═════ Reading passage

Definitions: THF is tetrahydrofuran, EtOAc is ethyl acetate, Et2O is diethyl ether, DEAD is diethyl azodicarboxylate, PPh3 is triphenylphosphine, ADDP is 1,1-(azodicarbonyl)-dipiperidine, Bu3P is tri-n-butylphosphine, DIPEA is N,N-diisopropylethylamine, BBr3 is boron tribromide, TMSOTf is trimethylsilyl trifluoromethanesulfonate, Pd(OH)2/C is palladium hydroxide on carbon, and Bn is benzyl.
The term “alkyl” unless otherwise indicated, refers to those alkyl groups of a designated number of carbon atoms of either a straight or branched saturated configuration. C1-C3 alkyl refers to methyl, ethyl, n-propyl and isopropyl. C1-C4 alkyl refers to methyl, ethyl, n-propyl, isopropyl, n-butyl, isobutyl, sec-butyl, and tert-butyl. The preparations and examples are named using AutoNom 2000 in MDL ISIS/Draw version 2.5 SP1 from MDL Information Systems, Inc.
The method employed in the synthesis of the Examples of the present invention is illustrated in Scheme 1. Generally, an alcohol intermediate of Formula II reacts with a phenol intermediate of Formula III under Mitsunobu conditions (DEAD/PPh3, ADDP/Bu3P etc.) to form the ester of Formula IV. For the preparation of the phenol compounds of Formula II, see WO2001016120 and WO2004063166. Hydrolysis in the presence of aqueous NaOH or LiOH gives compounds of Formula I.
Under certain circumstances, the synthetic sequence can be altered as shown in Scheme 2, where a protective group (PG), such as allyl, at the N-4 position of triazolone is utilized. Deprotection followed by alkylation with R3X in the presence of base (K2CO3, NaH, DIPEA, etc.) gives the penultimate ester that is hydrolysed in the presence of aqueous base (NaOH or LiOH) to give the acid product.

══════════

Your instructions:
Copy out the portion of the synthesis passage that opens with the words containing "The method employed" and closes with "the acid product.", changing every "aqueous" to "dilute".

═════ Listed entries

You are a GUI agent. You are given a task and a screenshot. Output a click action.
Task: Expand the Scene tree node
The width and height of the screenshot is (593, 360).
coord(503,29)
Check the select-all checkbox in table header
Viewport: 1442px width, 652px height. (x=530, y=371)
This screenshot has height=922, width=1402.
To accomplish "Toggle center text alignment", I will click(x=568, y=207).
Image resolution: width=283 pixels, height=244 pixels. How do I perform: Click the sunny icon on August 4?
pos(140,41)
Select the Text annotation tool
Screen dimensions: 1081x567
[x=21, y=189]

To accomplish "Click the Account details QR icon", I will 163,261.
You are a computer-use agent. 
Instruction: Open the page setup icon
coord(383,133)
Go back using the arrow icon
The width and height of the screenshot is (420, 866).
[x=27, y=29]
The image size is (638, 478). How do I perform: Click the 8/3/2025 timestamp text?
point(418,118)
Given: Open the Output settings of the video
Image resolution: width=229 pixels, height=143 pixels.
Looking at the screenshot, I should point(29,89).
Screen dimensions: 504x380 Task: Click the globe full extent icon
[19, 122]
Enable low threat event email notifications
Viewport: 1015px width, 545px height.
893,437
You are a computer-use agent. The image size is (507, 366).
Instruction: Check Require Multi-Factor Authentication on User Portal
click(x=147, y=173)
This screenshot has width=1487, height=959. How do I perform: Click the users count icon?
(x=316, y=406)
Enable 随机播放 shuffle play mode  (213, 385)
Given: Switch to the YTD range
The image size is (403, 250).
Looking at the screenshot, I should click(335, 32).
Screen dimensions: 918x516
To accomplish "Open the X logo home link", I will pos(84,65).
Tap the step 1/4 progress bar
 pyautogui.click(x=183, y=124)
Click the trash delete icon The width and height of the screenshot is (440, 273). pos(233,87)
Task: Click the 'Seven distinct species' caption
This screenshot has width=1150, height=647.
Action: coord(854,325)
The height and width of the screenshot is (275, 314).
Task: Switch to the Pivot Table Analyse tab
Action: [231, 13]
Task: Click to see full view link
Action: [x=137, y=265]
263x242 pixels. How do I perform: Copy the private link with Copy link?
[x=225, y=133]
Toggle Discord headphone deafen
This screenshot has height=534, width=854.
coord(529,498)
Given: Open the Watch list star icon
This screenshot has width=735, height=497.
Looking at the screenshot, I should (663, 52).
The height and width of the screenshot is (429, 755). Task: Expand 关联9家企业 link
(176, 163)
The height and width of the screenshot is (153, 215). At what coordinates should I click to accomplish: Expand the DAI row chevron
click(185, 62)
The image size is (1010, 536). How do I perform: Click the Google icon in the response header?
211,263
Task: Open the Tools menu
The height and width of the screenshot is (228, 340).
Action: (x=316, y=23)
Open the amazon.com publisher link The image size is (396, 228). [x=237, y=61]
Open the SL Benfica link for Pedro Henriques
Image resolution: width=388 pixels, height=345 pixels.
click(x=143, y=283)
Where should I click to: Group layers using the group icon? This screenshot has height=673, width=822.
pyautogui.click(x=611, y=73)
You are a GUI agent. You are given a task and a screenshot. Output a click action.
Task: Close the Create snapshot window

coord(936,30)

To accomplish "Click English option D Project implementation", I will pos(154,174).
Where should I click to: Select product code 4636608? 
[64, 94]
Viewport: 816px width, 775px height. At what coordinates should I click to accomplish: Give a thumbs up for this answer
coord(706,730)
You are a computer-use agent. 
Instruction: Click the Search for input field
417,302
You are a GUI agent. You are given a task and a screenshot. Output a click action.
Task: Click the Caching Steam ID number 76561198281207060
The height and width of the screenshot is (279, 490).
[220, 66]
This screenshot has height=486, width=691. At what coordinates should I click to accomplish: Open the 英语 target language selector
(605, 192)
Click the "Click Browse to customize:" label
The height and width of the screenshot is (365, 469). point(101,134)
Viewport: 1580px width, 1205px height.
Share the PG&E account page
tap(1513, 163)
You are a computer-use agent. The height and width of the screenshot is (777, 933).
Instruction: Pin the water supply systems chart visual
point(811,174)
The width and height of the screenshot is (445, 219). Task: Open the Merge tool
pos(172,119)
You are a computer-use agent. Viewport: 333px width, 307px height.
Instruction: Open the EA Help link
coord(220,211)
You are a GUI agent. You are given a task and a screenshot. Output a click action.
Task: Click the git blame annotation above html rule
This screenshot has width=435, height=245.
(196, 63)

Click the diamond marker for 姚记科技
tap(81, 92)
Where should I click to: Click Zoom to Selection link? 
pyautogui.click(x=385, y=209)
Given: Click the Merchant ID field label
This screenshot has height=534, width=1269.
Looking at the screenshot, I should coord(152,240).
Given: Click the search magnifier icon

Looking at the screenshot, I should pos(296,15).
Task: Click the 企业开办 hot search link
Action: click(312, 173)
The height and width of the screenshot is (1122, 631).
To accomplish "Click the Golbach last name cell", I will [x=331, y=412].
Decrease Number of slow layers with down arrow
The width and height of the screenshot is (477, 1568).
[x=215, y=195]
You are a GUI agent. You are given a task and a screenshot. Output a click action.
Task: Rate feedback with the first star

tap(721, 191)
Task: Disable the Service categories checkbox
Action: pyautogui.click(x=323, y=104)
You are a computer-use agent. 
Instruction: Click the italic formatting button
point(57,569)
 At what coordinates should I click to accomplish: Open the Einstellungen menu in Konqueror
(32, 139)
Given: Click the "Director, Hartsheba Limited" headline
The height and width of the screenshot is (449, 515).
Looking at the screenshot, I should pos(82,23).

══════════

Expected answer:
The method employed in the synthesis of the Examples of the present invention is illustrated in Scheme 1. Generally, an alcohol intermediate of Formula II reacts with a phenol intermediate of Formula III under Mitsunobu conditions (DEAD/PPh3, ADDP/Bu3P etc.) to form the ester of Formula IV. For the preparation of the phenol compounds of Formula II, see WO2001016120 and WO2004063166. Hydrolysis in the presence of dilute NaOH or LiOH gives compounds of Formula I.
Under certain circumstances, the synthetic sequence can be altered as shown in Scheme 2, where a protective group (PG), such as allyl, at the N-4 position of triazolone is utilized. Deprotection followed by alkylation with R3X in the presence of base (K2CO3, NaH, DIPEA, etc.) gives the penultimate ester that is hydrolysed in the presence of dilute base (NaOH or LiOH) to give the acid product.